CTGF Loaded Electrospun Dual Porous Core-Shell Membrane For Diabetic Wound Healing

Abstract

Purpose: Impairment of wound healing is a major issue in type-2 diabetes that often causes chronic infections, eventually leading to limb and/or organ amputation. Connective tissue growth factor (CTGF) is a signaling molecule with several roles in tissue repair and regeneration including promoting cell adhesion, cell migration, cell proliferation and angiogenesis. Incorporation of CTGF in a biodegradable core-shell fiber to facilitate its sustained release is a novel approach to promote angiogenesis, cell migration and facilitate wound healing. In this paper, we report the development of CTGF encapsulated electrospun dual porous PLA-PVA core-shell fiber based membranes for diabetic wound healing applications.

Methods: The membranes were fabricated by a core-shell electrospinning technique.

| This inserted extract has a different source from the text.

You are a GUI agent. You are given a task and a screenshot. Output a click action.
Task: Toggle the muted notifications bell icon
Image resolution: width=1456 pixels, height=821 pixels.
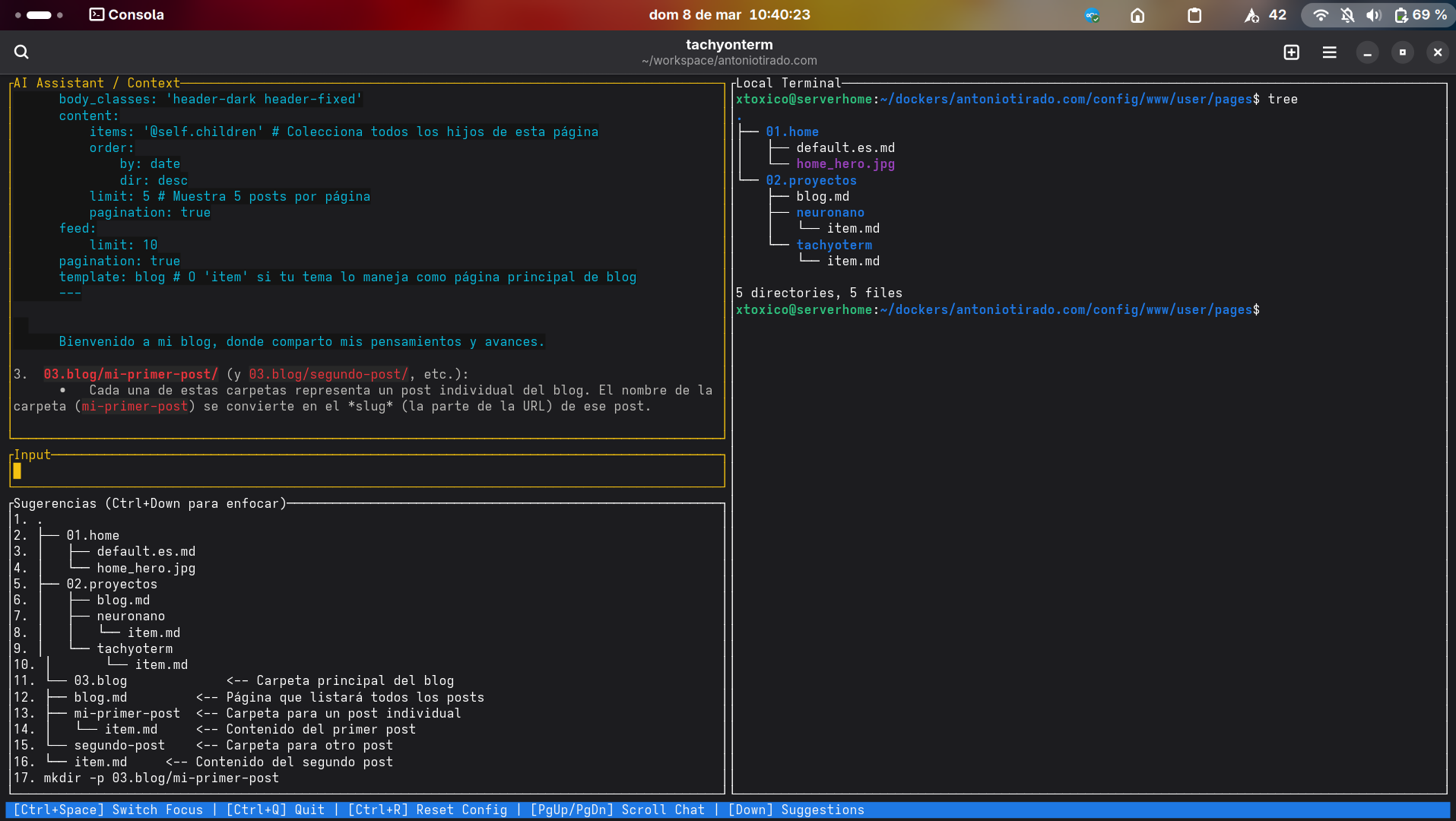[x=1347, y=15]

CTGF was entrapped within the PVA core which was coated by a thin layer of PLA. The developed membranes were characterized by techniques such as Scanning Electron Microscopy (SEM), Fourier Transform Infrared Spectroscopy (FTIR) and X-Ray Diffraction (XRD) analysis. In vitro cell culture studies using fibroblasts, keratinocytes and endothelial cells were performed to understand the effect of CTGF loaded membranes on cell proliferation, cell viability and cell migration. A chicken chorioallantoic membrane (CAM) assay was performed to determine the angiogenic potential of the membranes.

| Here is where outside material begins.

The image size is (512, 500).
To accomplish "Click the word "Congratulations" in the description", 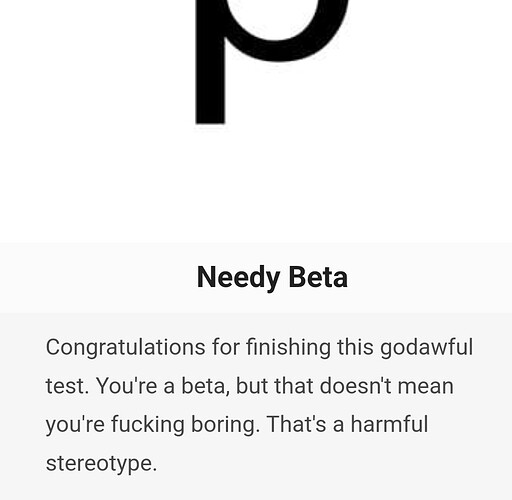I will point(125,348).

Results: Results showed that the developed membranes were highly porous in morphology with secondary pore formation on the surface of individual fibers. In vitro cell culture studies demonstrated that CTGF loaded core-shell membranes improved cell viability, cell proliferation and cell migration. A sustained release of CTGF from the core-shell fibers was observed for an extended time period. Moreover, the CAM assay showed that core-shell membranes incorporated with CTGF can enhance angiogenesis.

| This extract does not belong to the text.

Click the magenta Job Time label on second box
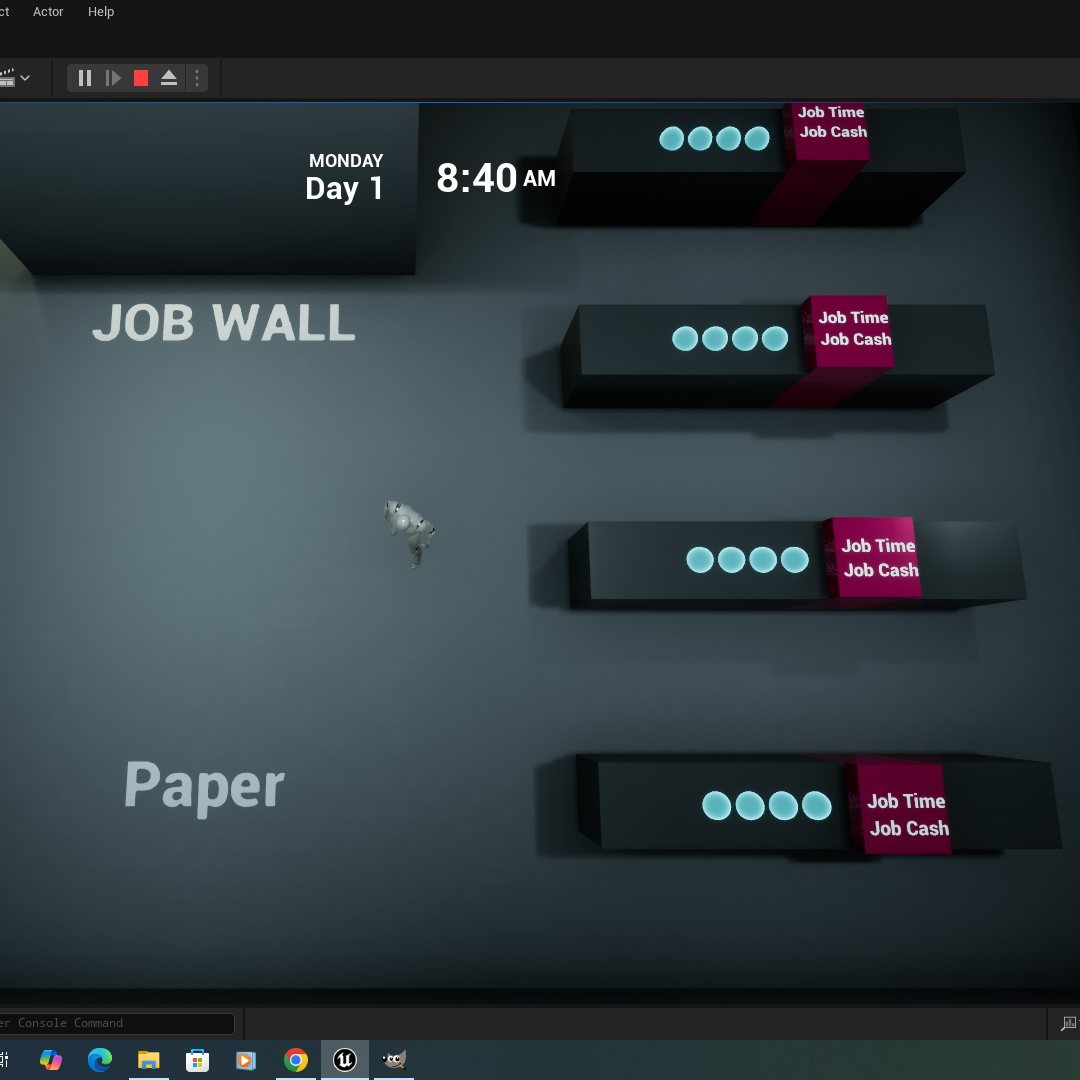This screenshot has height=1080, width=1080. pos(853,318)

Conclusion: Owing to the excellent cell proliferation, migration and angiogenic potential of CTGF loaded core-shell PLA-PVA fibrous membranes, they can be used as an excellent wound dressing membrane for treating diabetic wounds and other chronic ulcers.

Keywords: CTGF; PLA; PVA; diabetic wound; electrospinning.

Figure 1

Results of morphological and physical characterization of the developed core-shell fiber-based membranes. Schematic representation of the fabrication process of the core-shell membranes (A). SEM image of coaxial PLA-PVA-CTGF membranes showing the morphology (B). XRD patterns (C), FTIR spectra (D), DSC heating thermogram (E) and DSC cooling thermogram (F) of fabricated membranes.

Figure 2

Mechanical testing results of the developed membranes. Stress-strain curve (A), Elongation at break (B), Ultimate tensile stress (C) and Young’s modulus (D) of PLA, PVA, PLA-PVA and PLA-PVA-CTGF membranes. P-values were calculated using Student’s t-test where (*) indicates a significant difference from other group of comparison (p ≤ 0.05).

Figure 3

Water uptake capacity (A) and cumulative release (B) of PLA-PVA-CTGF membranes.

Figure 4

Results of in vitro cell culture studies on the developed membranes. Live/Dead assay results showing the viability of 3T3 fibroblasts, HaCat keratinocytes and EA.hy926 endothelial cells which were cultured with the PLA-PVA and PLA-PVA-CTGF membranes (A). Scale bars = 200 µm. Viability of 3T3, HaCat and EA.hy926 cells upon culturing with the scaffolds (B). P-values were calculated using Student’s t-test where (*) indicates a significant difference from the other group of comparison (p ≤ 0.05).

Figure 5

Results showing the effect of PLA-PVA and PLA-PVA-CTGF scaffolds on in vitro wound healing using 3T3 fibroblasts (A), HaCat keratinocytes (B) and EA.hy926 endothelial cells (C). Wound contraction (%) after treatment with the developed membranes (D). Morphological changes in HaCat cells which were incubated with PLA-PVA and PLA-PVA-CTGF membranes (E). Schematic representation of phenotypic changes of keratinocyte cells upon incubation with PLA-PVA-CTGF scaffolds (F). P-values were calculated using a Student’s t-test where (*) indicates a significant difference from the control (p ≤ 0.05). The images were taken at 100X magnification.

Figure 6

Effect of PLA-PVA-CTGF on angiogenesis in vivo was evaluated by in ovo model of chicken chorioallantoic membrane (CAM) assay (A). Fold increase in blood vessel junctions (B) and fold increase in blood vessel diameter (C) after 24 hrs of treatment with samples. # indicates the core-shell membranes. P-values were calculated using one-way ANOVA where (*) indicates a significant difference from the other group of comparison (p ≤ 0.05). The images were taken at 10X magnification.